Panasonic Lumix GM1 Review
Panasonic Lumix GM1 Review – Design
The key talking point about the Panasonic GM1 is its size, and to come up with the idea it's as if Panasonic's designers upended a lens, drew around the circumference of the Micro Four Thirds mount with a pencil and said that would be the height of the camera the body should be designed to.
This is no bad thing however, and thanks to it being so small it's lightweight, weighing a mere 204g (body only) that rises to just 274g when the G Vario 12-32mm f/3.5-5.6 MEGA OIS kit lens is attached.
The lens is bespoke to the GM1 and is superbly made with a smooth zoom ring that has to be rotated to extend the lens to its minimum focal length. Equivalent to 24-62mm, the lens protrudes from the front of the body but remains slim to ensure it easily fits most trouser or jacket pockets.
The metal-to-metal lens to body mount adds to the cameras high-end feel and soon after picking the camera up you get the sense Panasonic has paid close attention to its finish. There are no creaks from the GM1's body when its squeezed, while the durable magnesium alloy construction that's united with the faux-leather frontage puts it in a higher league of finish compared to its Lumix cousin, the GF6.
Due to the nature of its size, the body isn't littered with buttons. A mode dial offering full manual control is provided, as is a switch to control the autofocus mode (AF-S, AF-C, MF), with a customizable function button located within, which can be used to switch on Wi-fi as default. At the rear beside the screen there's a small thumb wheel to change settings or scroll through the menu, but for most commands the touchscreen can be used.

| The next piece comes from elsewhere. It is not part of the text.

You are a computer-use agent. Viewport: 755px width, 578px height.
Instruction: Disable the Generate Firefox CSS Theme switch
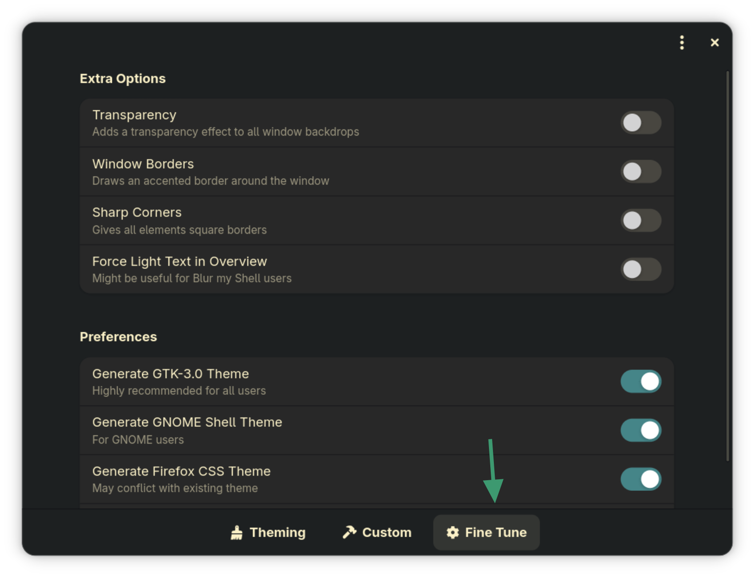(x=641, y=479)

The Q.Menu gives instant access to important settings such image quality, drive mode and metering modes, while the central button within the thumb wheel loads the main menu, with white text appearing on black and bold icons positioned off to the side.
In the average sized hand, the GM1 feels small, meaning those with large hands or thick fingers could find it problematic to use. At times we found our thumb casually rested over the top of the screen, and this combined with the amount you rely on the touchscreen means the screen does need a wipe frequently to keep it fingerprint free.
There's no handgrip to wrap your fingers around either, and while this may have been done on purpose to preserve the minimalist styling, it certainly wouldn't have gone amiss. In an attempt to make up for the oversight, Panasonic has produced the DMW-HGR1 (£88) handgrip that attaches via the tripod thread, but this seems an exorbitant price of pay for what should have been included in the design or offered as an extra within the box.
The other compromise you have to make for it being so small is the lack of command dials to control aperture and shutter speed independently. If this is a preferable for your style of working, you may find the GX7's larger body and twin command dial design better for you.